Notes from the kitchen
Why does AI make up numbers in the first place?
Because it is built to produce the most plausible next words, not to look things up. When it has the real figure, it uses it. When it does not, it fills the gap with something that fits the pattern — a number that looks right in context. That is a hallucination: not a lie, a confident guess. So the fix is to never leave it a gap to fill: give it the source, and give it permission to say it does not know.
What does "launch a subagent" mean — do I need to be technical?
No. In Claude you just ask, in plain English, for a subagent to review the work with fresh eyes, and it spins up a reviewer that has not seen your chat. Nothing to install. If your tool does not have subagents, open a new chat, paste in the plan or result, and ask it to critique it as a skeptic who knows nothing about it.

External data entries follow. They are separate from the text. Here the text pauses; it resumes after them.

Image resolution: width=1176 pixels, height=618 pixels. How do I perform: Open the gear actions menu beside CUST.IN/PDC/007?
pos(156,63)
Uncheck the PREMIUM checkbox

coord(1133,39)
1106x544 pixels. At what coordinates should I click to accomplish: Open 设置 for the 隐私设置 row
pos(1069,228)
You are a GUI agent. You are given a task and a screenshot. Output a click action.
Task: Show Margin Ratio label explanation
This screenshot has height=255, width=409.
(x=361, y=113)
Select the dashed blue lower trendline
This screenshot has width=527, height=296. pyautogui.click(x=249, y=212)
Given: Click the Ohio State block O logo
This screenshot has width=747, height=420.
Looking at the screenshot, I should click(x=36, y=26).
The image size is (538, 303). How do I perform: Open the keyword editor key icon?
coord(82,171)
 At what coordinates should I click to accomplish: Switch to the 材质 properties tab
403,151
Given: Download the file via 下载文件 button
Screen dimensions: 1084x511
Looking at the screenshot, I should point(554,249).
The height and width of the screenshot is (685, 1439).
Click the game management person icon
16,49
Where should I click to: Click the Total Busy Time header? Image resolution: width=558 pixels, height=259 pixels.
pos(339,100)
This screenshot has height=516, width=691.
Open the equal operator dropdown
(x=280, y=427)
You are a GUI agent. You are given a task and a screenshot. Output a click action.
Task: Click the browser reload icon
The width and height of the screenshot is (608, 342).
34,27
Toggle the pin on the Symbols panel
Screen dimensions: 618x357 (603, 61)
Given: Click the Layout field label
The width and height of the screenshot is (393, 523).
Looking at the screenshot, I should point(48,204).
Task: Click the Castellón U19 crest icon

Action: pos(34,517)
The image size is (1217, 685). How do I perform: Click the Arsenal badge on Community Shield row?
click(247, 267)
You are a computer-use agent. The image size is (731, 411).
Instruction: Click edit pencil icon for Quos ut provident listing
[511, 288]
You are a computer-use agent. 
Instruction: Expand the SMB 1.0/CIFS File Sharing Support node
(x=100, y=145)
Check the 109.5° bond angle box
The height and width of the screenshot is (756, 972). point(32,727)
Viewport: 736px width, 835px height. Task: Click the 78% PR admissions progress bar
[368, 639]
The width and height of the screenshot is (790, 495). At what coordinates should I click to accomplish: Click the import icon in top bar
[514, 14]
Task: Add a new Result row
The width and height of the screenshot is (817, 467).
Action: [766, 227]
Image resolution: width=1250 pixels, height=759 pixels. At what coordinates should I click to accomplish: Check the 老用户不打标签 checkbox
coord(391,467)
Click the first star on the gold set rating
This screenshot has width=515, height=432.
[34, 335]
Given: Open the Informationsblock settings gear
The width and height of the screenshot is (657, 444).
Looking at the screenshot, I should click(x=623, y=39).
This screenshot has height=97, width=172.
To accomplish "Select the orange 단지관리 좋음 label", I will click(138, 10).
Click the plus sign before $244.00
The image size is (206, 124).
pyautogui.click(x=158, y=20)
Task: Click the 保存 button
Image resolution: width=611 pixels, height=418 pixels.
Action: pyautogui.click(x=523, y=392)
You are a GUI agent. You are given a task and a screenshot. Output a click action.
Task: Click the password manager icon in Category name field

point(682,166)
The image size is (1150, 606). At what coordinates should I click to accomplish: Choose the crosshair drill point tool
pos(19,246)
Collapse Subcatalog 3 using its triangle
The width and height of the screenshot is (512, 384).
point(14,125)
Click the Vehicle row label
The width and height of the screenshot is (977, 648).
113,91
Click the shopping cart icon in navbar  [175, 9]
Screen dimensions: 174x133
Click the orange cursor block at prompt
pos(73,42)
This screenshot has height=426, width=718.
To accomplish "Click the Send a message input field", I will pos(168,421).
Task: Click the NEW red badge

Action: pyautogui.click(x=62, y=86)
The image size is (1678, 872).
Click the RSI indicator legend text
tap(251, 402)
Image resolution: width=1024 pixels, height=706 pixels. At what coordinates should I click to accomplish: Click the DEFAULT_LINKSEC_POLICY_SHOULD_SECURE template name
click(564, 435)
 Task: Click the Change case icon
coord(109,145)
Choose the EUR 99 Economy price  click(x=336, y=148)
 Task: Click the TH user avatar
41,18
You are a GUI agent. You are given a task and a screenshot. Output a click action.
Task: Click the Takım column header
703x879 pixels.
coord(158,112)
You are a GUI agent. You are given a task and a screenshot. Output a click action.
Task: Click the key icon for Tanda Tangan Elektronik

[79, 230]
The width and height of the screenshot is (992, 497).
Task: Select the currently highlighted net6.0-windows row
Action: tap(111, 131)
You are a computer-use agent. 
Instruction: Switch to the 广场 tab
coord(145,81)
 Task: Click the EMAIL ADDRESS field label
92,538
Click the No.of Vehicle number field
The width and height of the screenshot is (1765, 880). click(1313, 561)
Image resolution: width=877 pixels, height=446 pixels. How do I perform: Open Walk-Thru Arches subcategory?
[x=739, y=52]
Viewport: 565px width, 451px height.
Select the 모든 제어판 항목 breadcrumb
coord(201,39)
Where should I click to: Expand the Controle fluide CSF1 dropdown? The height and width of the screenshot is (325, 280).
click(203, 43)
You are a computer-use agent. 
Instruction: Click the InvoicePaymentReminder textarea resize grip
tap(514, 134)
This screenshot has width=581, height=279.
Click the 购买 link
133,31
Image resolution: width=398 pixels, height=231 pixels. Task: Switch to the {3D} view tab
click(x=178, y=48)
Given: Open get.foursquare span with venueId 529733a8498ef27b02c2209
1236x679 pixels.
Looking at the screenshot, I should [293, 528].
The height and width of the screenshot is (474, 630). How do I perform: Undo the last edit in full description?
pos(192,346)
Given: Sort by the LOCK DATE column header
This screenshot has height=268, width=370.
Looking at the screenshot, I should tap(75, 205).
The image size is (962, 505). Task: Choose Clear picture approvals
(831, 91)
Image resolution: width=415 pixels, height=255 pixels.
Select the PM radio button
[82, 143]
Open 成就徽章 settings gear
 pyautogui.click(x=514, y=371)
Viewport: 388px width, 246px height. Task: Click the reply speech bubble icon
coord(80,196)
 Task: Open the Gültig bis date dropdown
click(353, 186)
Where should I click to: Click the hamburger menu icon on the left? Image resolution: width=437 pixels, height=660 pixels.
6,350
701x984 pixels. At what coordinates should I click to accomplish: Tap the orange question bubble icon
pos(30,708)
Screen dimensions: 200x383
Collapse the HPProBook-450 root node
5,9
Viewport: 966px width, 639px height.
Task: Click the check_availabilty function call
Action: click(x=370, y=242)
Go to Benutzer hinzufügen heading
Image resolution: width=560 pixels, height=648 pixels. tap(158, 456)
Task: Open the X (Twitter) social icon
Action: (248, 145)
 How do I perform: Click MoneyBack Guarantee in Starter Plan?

Isn't asking the AI to check itself like the fox guarding the henhouse?
Partly, which is why self-review alone is not the whole recipe. The two moves that break the loop are the fresh set of eyes (a reviewer that has not been talked into the same assumptions) and grounding it in your source data. Self-QC catches the careless errors; those two catch the confident ones.
Does this guarantee it won't hallucinate?
No, and do not trust anyone who says otherwise. It cuts hallucinations hard and catches most of them earlier, before a wrong number carries through. The honest bar is not perfection, it is fewer mistakes than a rushed human, caught sooner. You still give the final answer a human look when it matters.
How do I make these checks automatic?
Put them in your instructions file. Write "always plan first, always check the source, QC yourself before showing me" into your CLAUDE.md or Project instructions and the AI runs these checks by default, every session, instead of waiting for you to ask.